Published Blunders: Robert Goolrick and an Unreliable Publisher

February 22, 2010 Leave a comment

A Reliable Wife is the national bestselling debut novel of Robert Goolrick. It was published in 2009 by Algonquin Books of Chapel Hill, a division of Workman Publishing. I enjoyed the novel and would have read it straight through if I had had the luxury. It was at once suspenseful and predictable.

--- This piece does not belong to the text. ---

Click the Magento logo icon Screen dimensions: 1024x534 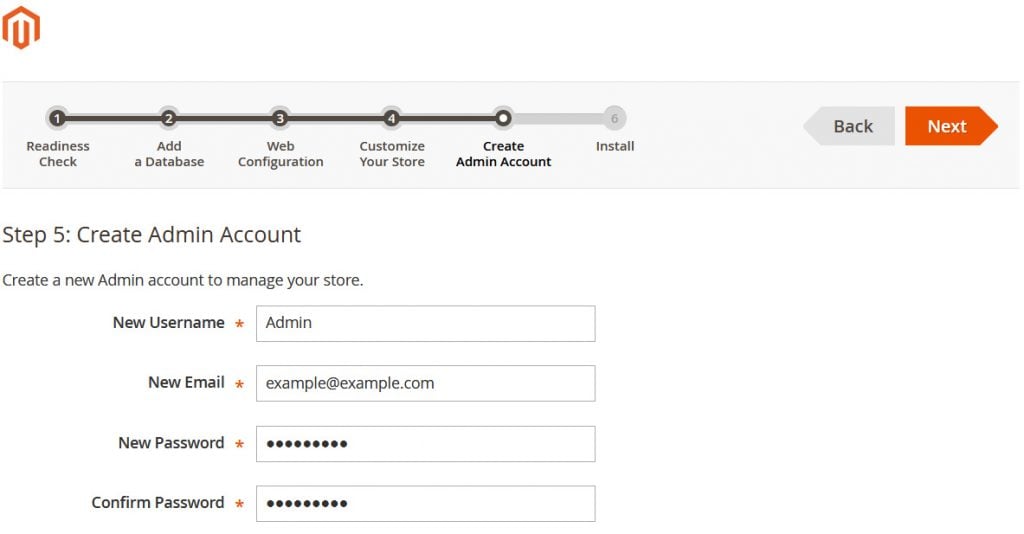[x=21, y=27]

To any of you interested in a story of love, redemption and simple wickedness I would recommend this book.

The one thing I didn’t like, or more specifically, the three things I didn’t like, were…you guessed it! Typos! I found three of them upon the first read. Who knows what a more detailed look would reveal. I’ll list one of the three. It occurs on page 264 in the second paragraph:

It wasn’t enough to want all women; he wanted Catherine be all women to him.

Whether this is Goolrick’s blunder and it went uncorrected by the proofreader or someone else deleted the word “to” between “Catherine” and “be” we may never know. But this much I know is true, someone allowed this blunder to make it into print.

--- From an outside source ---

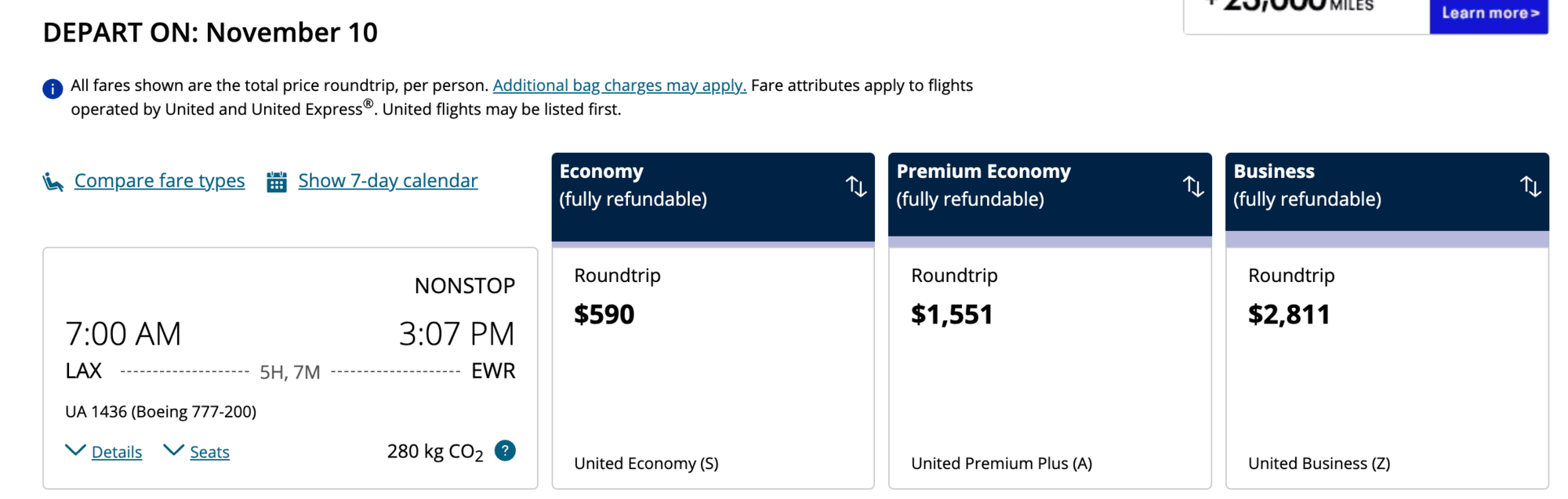The image size is (1568, 499).
Task: Expand the chevron next to Details
Action: [x=75, y=450]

Published Blunders: Girl Scouts in Going Rogue

February 14, 2010 Leave a comment

For those of you who have yet to read Going Rogue by Sarah Palin (not to be confused with Going Rouge by Nation editors Richard Kim and Betsy Reed), not to mention all the alleged falsehoods stated in the book, there’s a typo on page 150 of this hardcover memoir.

Or maybe have the local Girl Scout troop volunteer to chop to them down.

However distracting two “tos” can be, this doubling is not to be blamed on Palin. The finger is to be pointed at the copyeditors and proofreaders at HarperCollins for letting this slip through.